Bryan Jeremiah

HONOLULU — Bryan Earl Jeremiah has been campaigning as a Republican for state House District 41, but after learning he had an extensive criminal rap sheet, elected Republican leaders asked the 51-year-old on Wednesday to withdraw.

While people who know Jeremiah said he’s “turned his life around” and “found God” after becoming a Christian, Republican leaders said they didn’t believe his criminal past is “survivable” in an election.

Jeremiah has nine convictions in Hawaii between 1982 and 2002 for everything from drug dealing, drunk driving and robbery, to contempt of court and assault.

A check of Hawaii court records shows he’s served three prison sentences, the most recent being four days in prison in 2002 for “abuse of a household member,” his son.

In 1993, he was sentenced to five years in prison for a criminal drug distribution conviction, court records show, and in 1982, he was sentenced to a year in prison for robbery in the first degree.

“Mr. Jeremiah informed the Hawaii Republican Party (Thursday) that he is no longer a candidate. Therefore, we have no comment,” said Kayla Berube, executive director of the Hawaii Republican Party.

Jeremiah issued a statement on Friday saying:

I thank God that you can learned from your mistakes even if it takes a while to get it right. That one day you hope you can move forward. I made many mistakes as a young man and regret every one. I make no excuses for what I have done and I was very transparent about that. Unfortunately some of what was reported was not true. I have paid for these mistakes and I have learned that the choices we make will never truly leave us and often affect us for life. I really wanted to make a difference in our community and decided to run knowing there was a chance that my past would be brought up, but the idea of doing nothing was worse. Unfortunately the Republican Party felt that my past mistakes were too insurmountable an obstacle to overcome and I was informed that they would not endorse me or recognize me as a member of the party and so I was asked to withdraw from the race. So to honor the party and the people in our community I humbly withdrew as candidate. I have spent years trying to put the past behind and build a future for my family, and the opportunity to serve the people in my community and have their voices heard was so important I decided to run. I have been blessed beyond measure with a wonderful loving wife of 20 years, 5 awesome children and 4 grandchildren. I have had a wonderful career with a great company, was blessed to buy my own home, served the people in our community, worked for the government, and served in my church as an associate Pastor. I believed that we could make a difference in our community, and so did many others. My hope was that a changed man would find acceptance among his peers and opponents and be afforded an opportunity to represent his community with no other intention than the desire to make a difference. I am responsible for the action of my past and I understand that those actions have consequences. I thank the many who stood behind me and believed in me despite the past, those who know who I am today and not the man from the past. I apologies to my community if I have caused anyone grief and I thank my family for standing behind me.

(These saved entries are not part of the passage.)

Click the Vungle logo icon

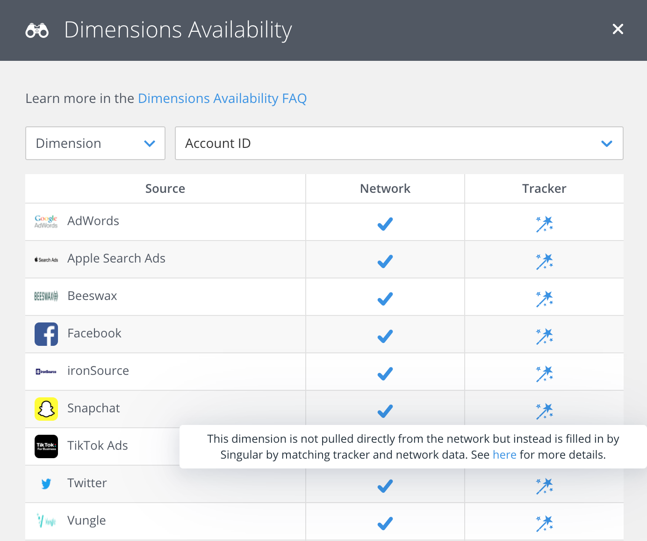46,520
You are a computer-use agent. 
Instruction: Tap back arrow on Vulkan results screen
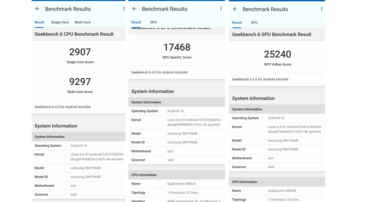(235, 9)
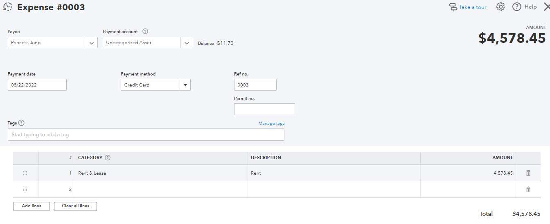This screenshot has height=224, width=550.
Task: Click the Permit no. input field
Action: [x=264, y=109]
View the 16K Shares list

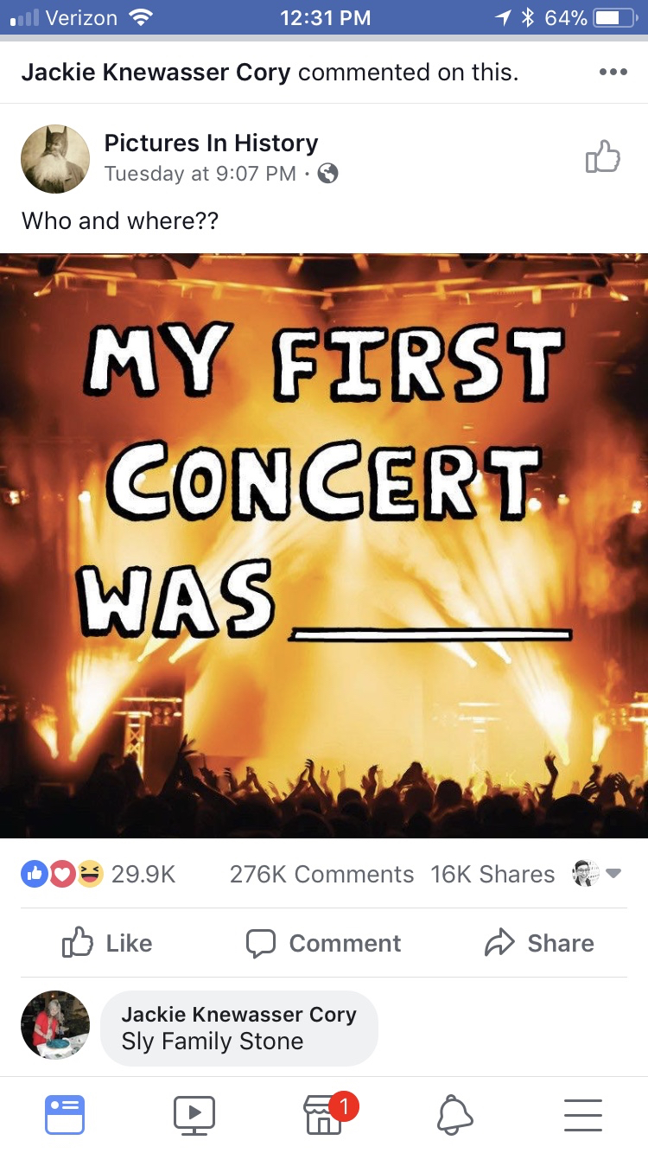[x=492, y=875]
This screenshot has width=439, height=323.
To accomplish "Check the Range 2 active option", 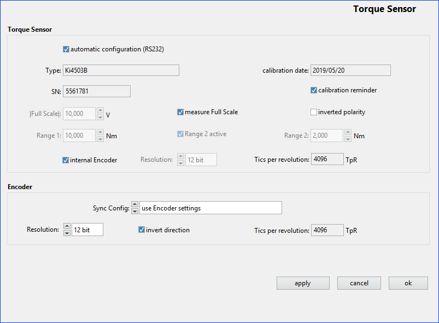I will point(180,134).
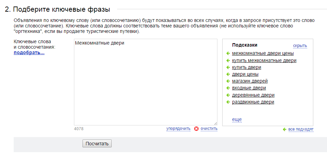Sort keywords with 'упорядочить' link
Viewport: 327px width, 159px height.
pyautogui.click(x=178, y=129)
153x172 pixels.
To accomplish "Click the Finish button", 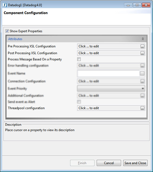I will (x=82, y=163).
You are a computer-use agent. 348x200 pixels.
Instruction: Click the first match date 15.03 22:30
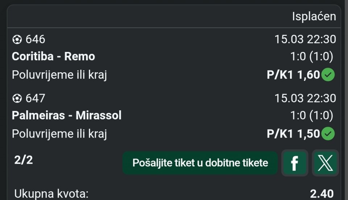305,39
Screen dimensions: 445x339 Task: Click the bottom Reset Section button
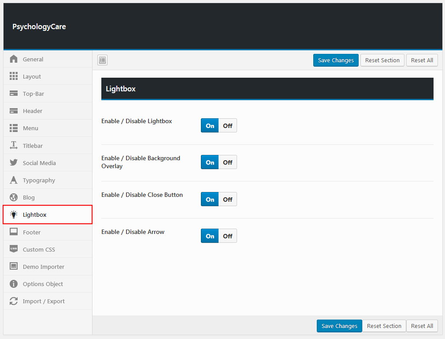[x=384, y=326]
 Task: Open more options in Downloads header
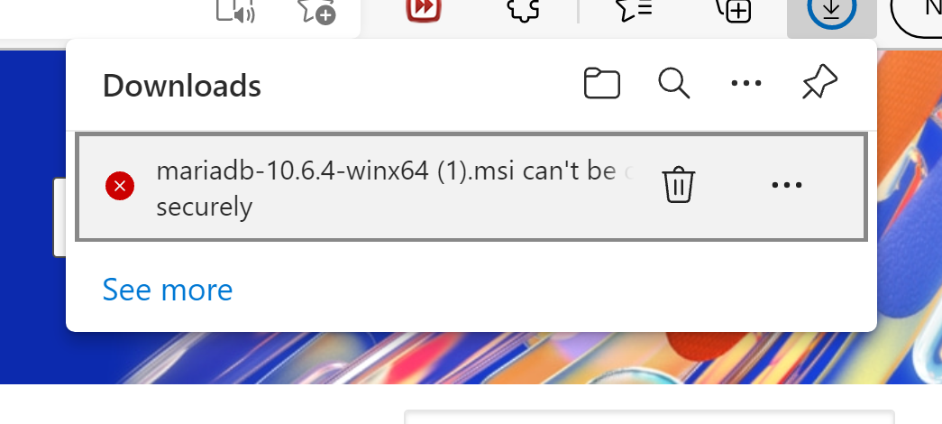point(746,83)
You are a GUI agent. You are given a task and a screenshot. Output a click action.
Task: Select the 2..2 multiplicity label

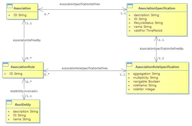pos(161,58)
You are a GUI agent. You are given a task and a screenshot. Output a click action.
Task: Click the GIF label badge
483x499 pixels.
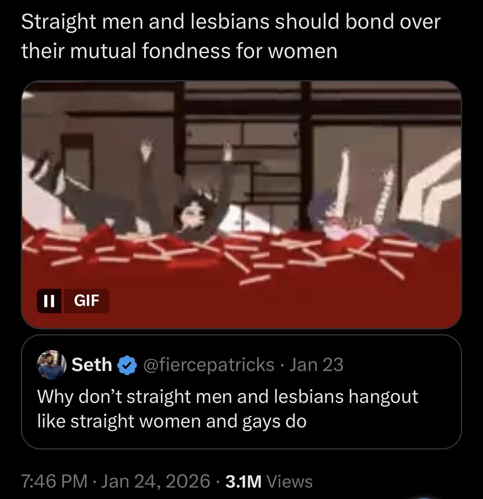86,301
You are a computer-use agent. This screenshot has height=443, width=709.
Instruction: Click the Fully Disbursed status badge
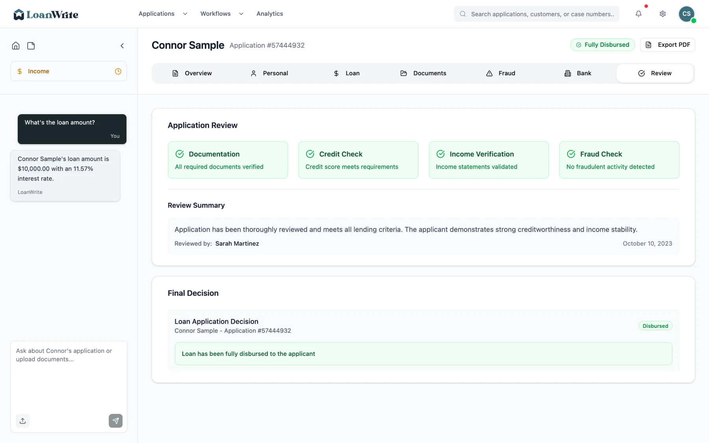point(602,45)
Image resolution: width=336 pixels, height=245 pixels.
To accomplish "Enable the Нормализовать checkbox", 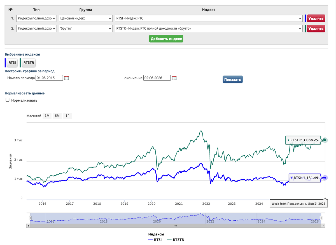I will pyautogui.click(x=8, y=100).
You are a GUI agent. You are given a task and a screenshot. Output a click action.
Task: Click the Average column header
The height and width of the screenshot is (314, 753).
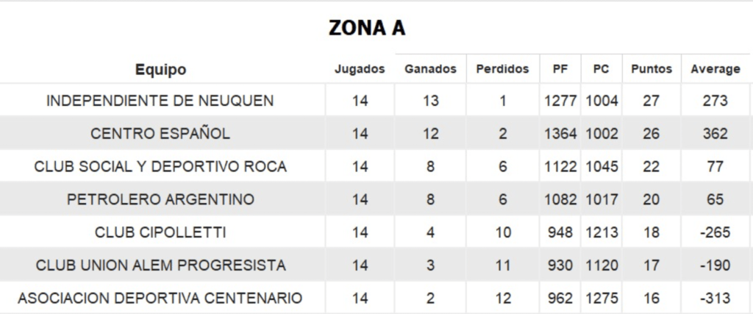coord(715,69)
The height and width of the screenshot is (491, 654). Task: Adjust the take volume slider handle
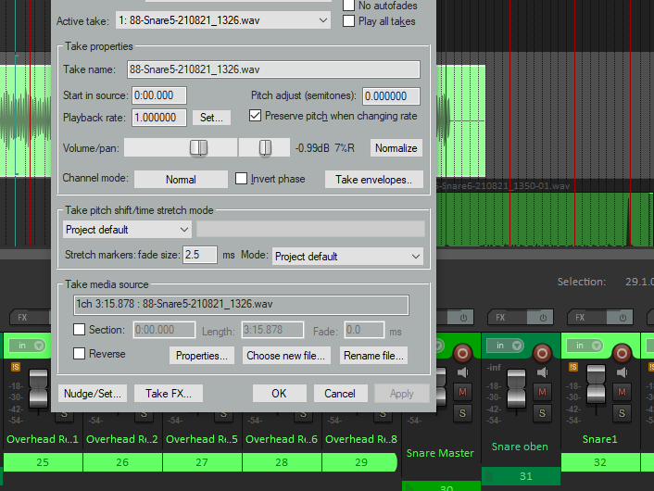point(198,147)
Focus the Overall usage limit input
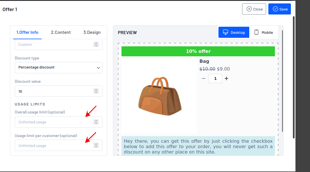This screenshot has width=310, height=172. click(54, 122)
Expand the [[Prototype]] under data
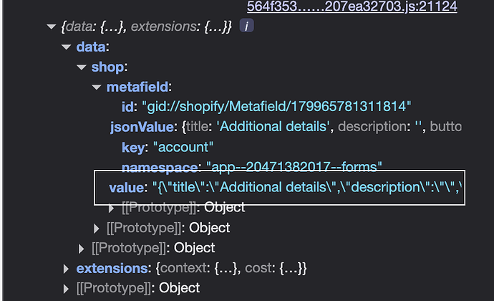Image resolution: width=494 pixels, height=301 pixels. point(81,249)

As Jeremiah takes down his campaign signs, Republicans are scrambling to find a replacement candidate.

Rep. Rida Cabanilla
Rep. Rida Cabanilla

Still remaining in the race is House Majority floor leader Rida Cabanilla, D-Ewa, the district’s incumbent, who has been involved in her share of controversy.

Most recently, she was in the news for the $100,000 grant she secured from her peers at the Hawaii Legislature for her charity, which was out of compliance with the Internal Revenue Service when she was awarded the grant.

Cabanilla told Hawaii Reporter she wanted the money to hire six people to “weed whack” the grass at the historic cemetery, but critics of her plan said the cemetery already is under a city maintenance contract, which includes yard maintenance.

Cabanilla’s nonprofit is still in contention for the grant, which still must be approved by the state Department of Land and Natural Resources.

Republican strategists believed Cabanilla could be defeated because of the negative publicity she received over her nonprofit grant and her widely criticized proposal earlier in the legislative session to export marijuana from Hawaii worldwide.